KASYAPA. [Source: Dowson's Classical Dictionary of Hindu Mythology] A Vedic sage to whom some hymns are attributed. All authorities agree in assigning to him a large part in the work of creation.

According to the Mahabharata, the Ramayana, and the Puranas, he was the son of Marichi, the son of Brahma, and he was father of Vivaswat, the father of Manu, the progenitor of mankind.

The Satapatha Brahmana gives a different and not very intelligible account of his origin thus: "Having assumed the form of a tortoise, Prajapati created offspring. That which he created he made (akarot); hence the word kurma (tortoise). Kasyapa means tortoise; hence men say, 'All creatures are descendants of Kasyapa.' This tortoise is the same as Aditya."
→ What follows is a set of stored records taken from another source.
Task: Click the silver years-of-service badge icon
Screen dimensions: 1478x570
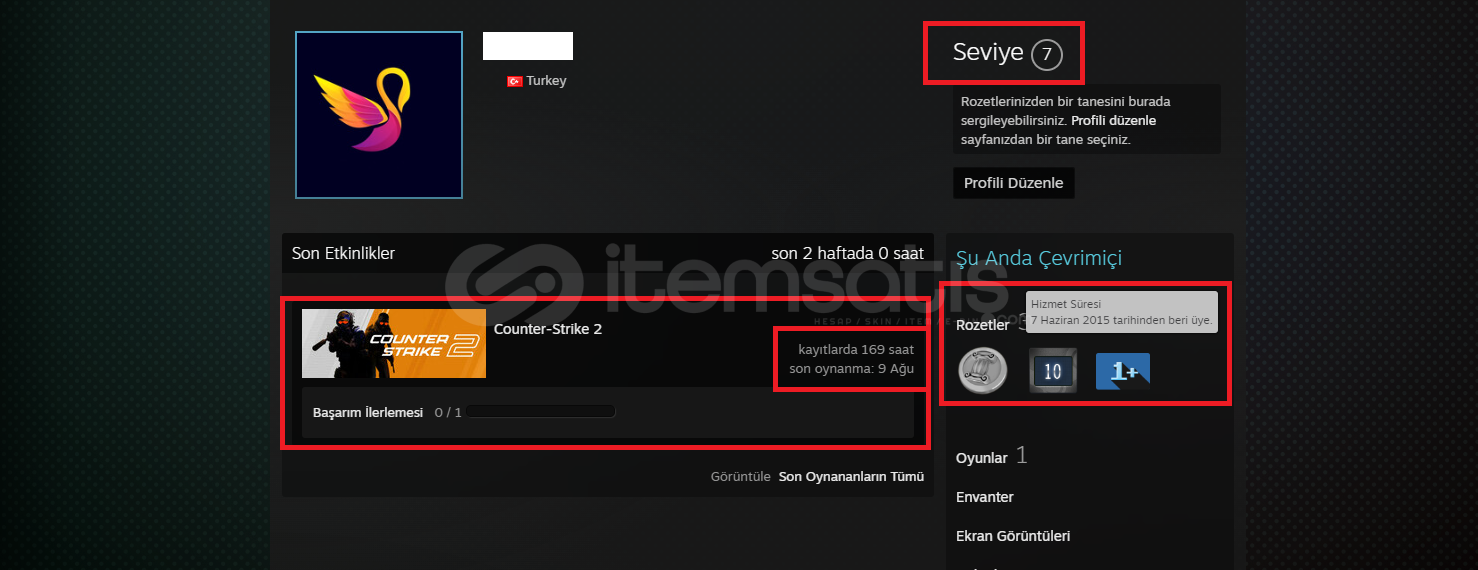Action: coord(982,371)
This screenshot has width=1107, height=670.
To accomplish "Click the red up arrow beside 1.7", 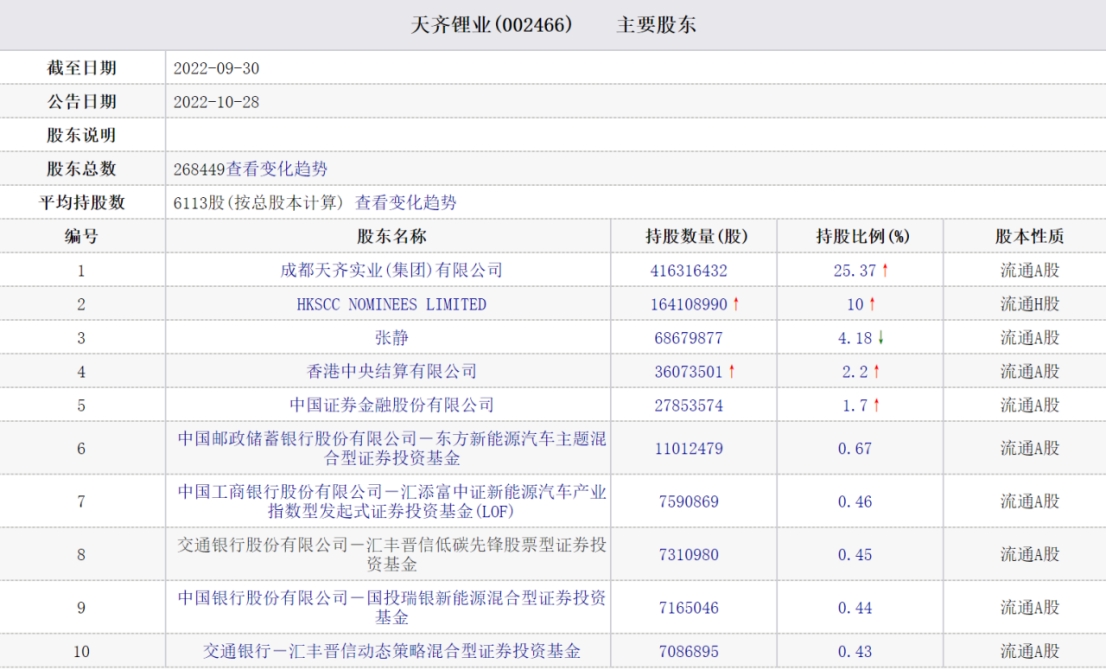I will (x=876, y=406).
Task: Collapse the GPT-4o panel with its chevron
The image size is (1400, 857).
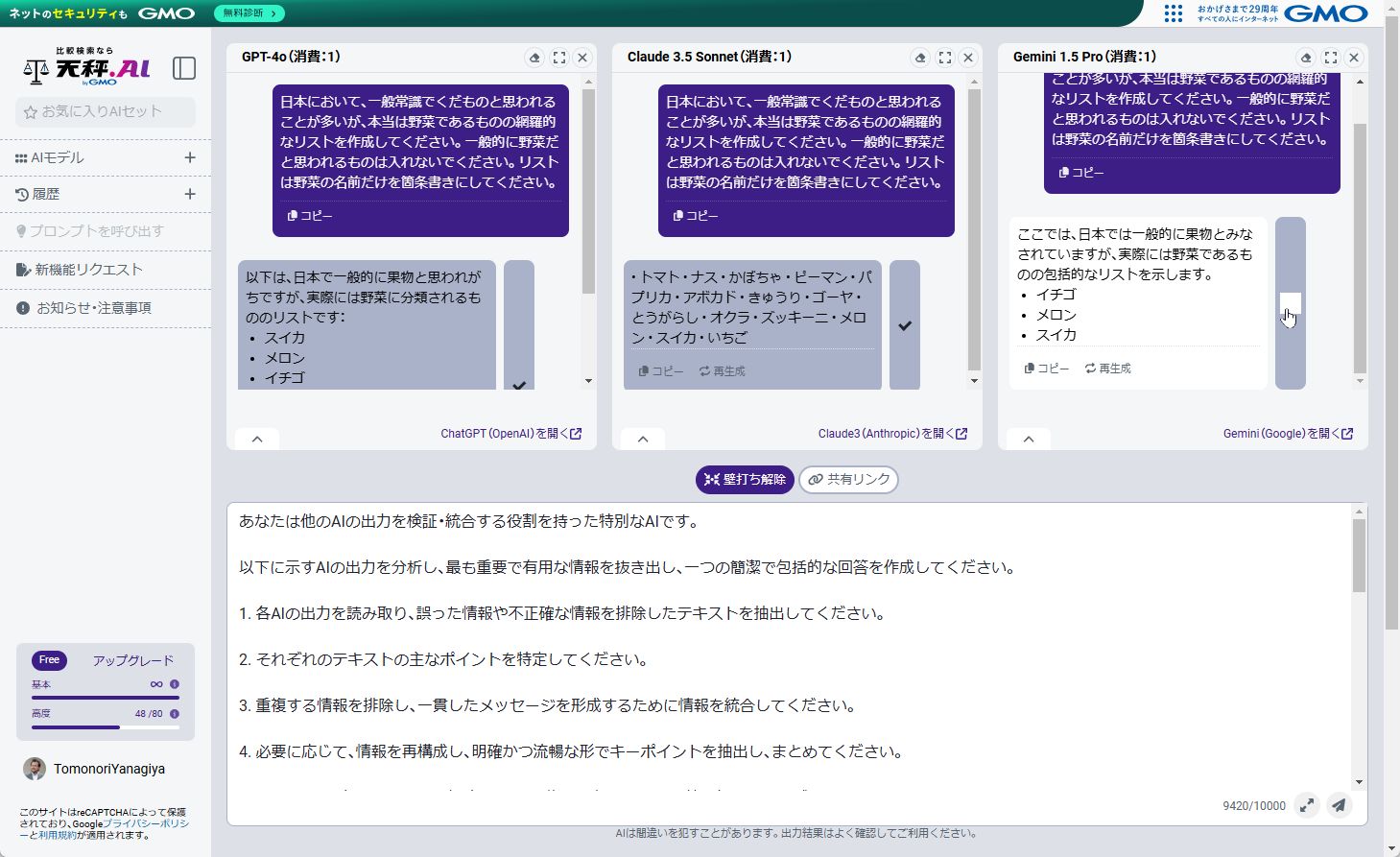Action: coord(256,438)
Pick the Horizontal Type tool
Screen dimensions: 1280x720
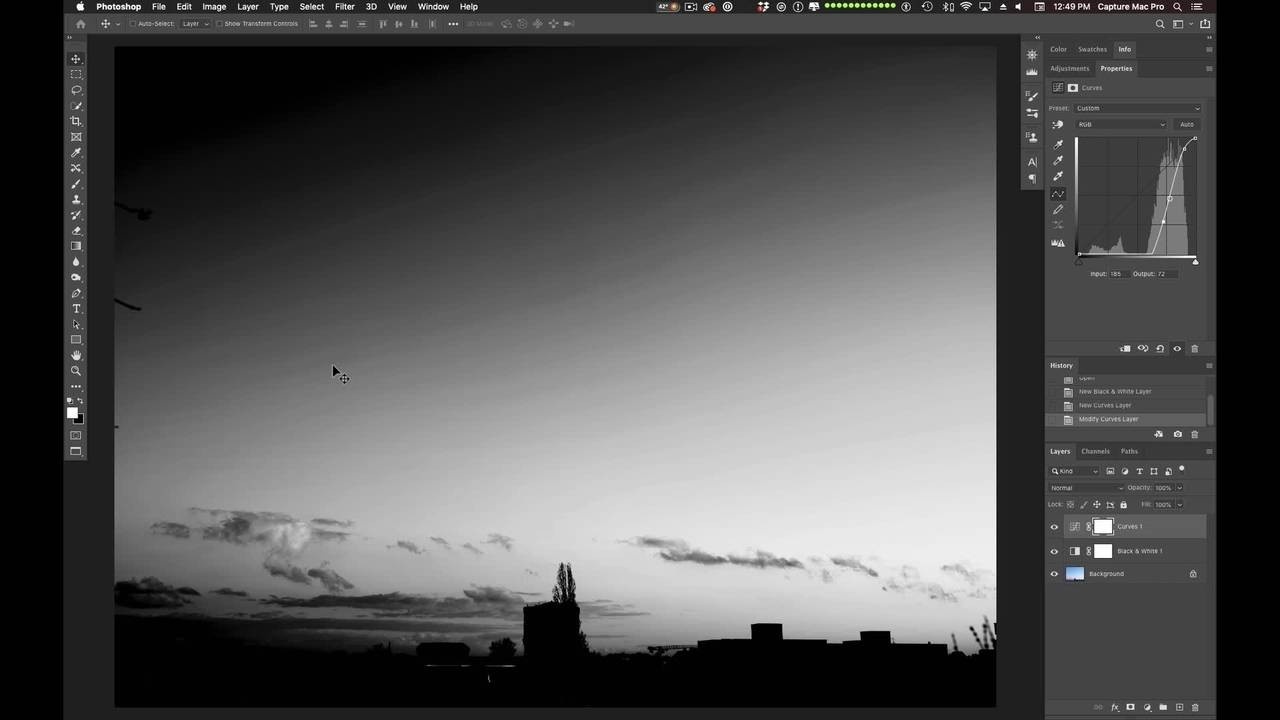tap(76, 309)
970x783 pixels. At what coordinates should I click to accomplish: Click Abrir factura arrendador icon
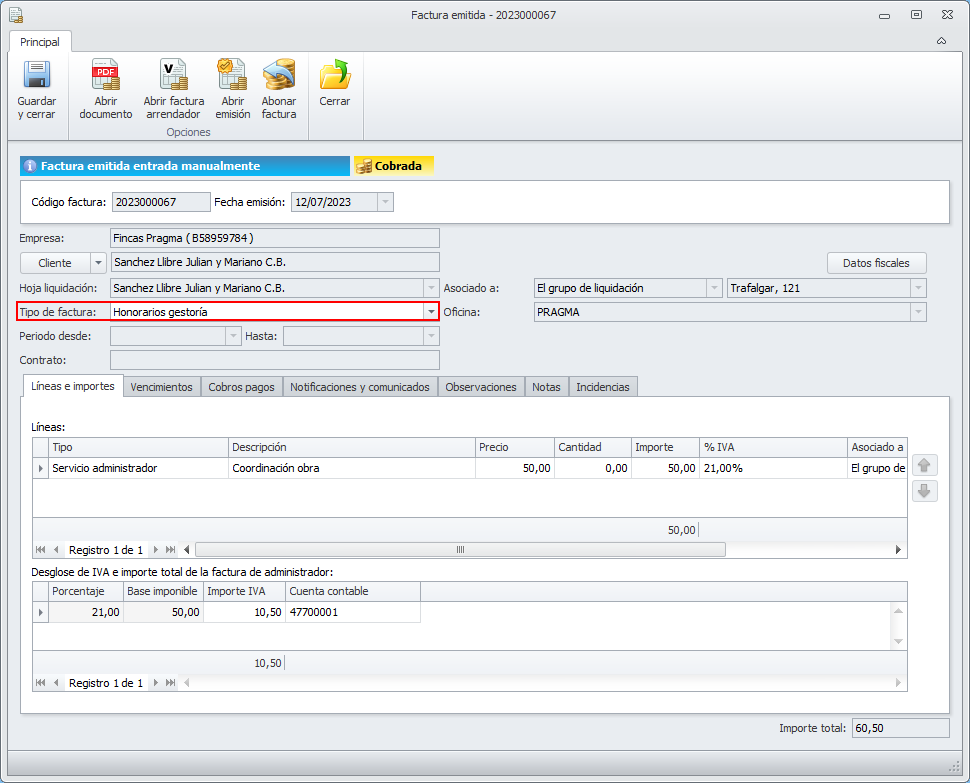point(173,77)
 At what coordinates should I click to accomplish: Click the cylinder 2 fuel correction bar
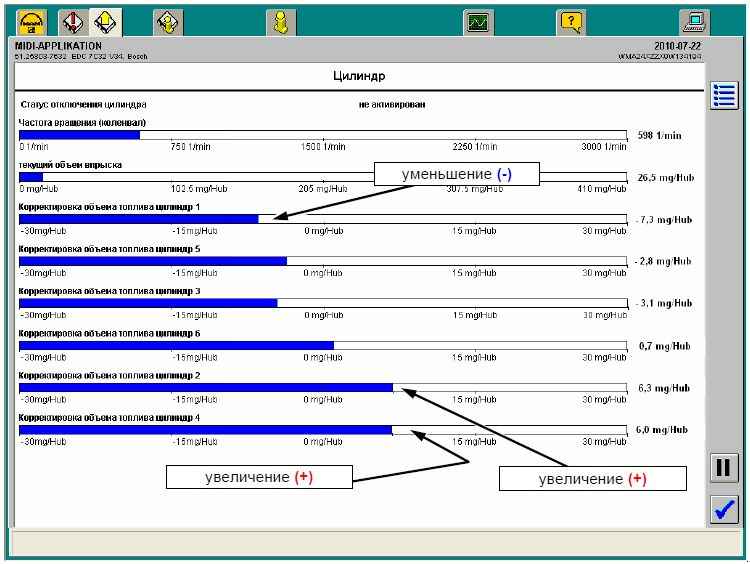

The Atharvaveda says, "The self-born Kasyapa sprang from Time," and Time is often identical with Vishnu.

The Mahabharata and later authorities agree in representing that Kasyapa married Aditi and twelve other daughters of Daksha. Upon Aditi he begat the Adityas, headed by Indra, and also Vivaswat, and "to Vivaswat was the wise and mighty Manu."

The Ramayana and Vishnu Purana also state that "Vishnu was born as a dwarf, the son of Aditi and Kasyapa."

By his other twelve wives he had a numerous and very diversified offspring: demons, nagas, reptiles, birds, and all kinds of living things.

He was thus the father of all, and as such is sometimes called Prajapati.

He is one of the seven great Rishis, and he appears as the priest of Parasurama and Ramachandra.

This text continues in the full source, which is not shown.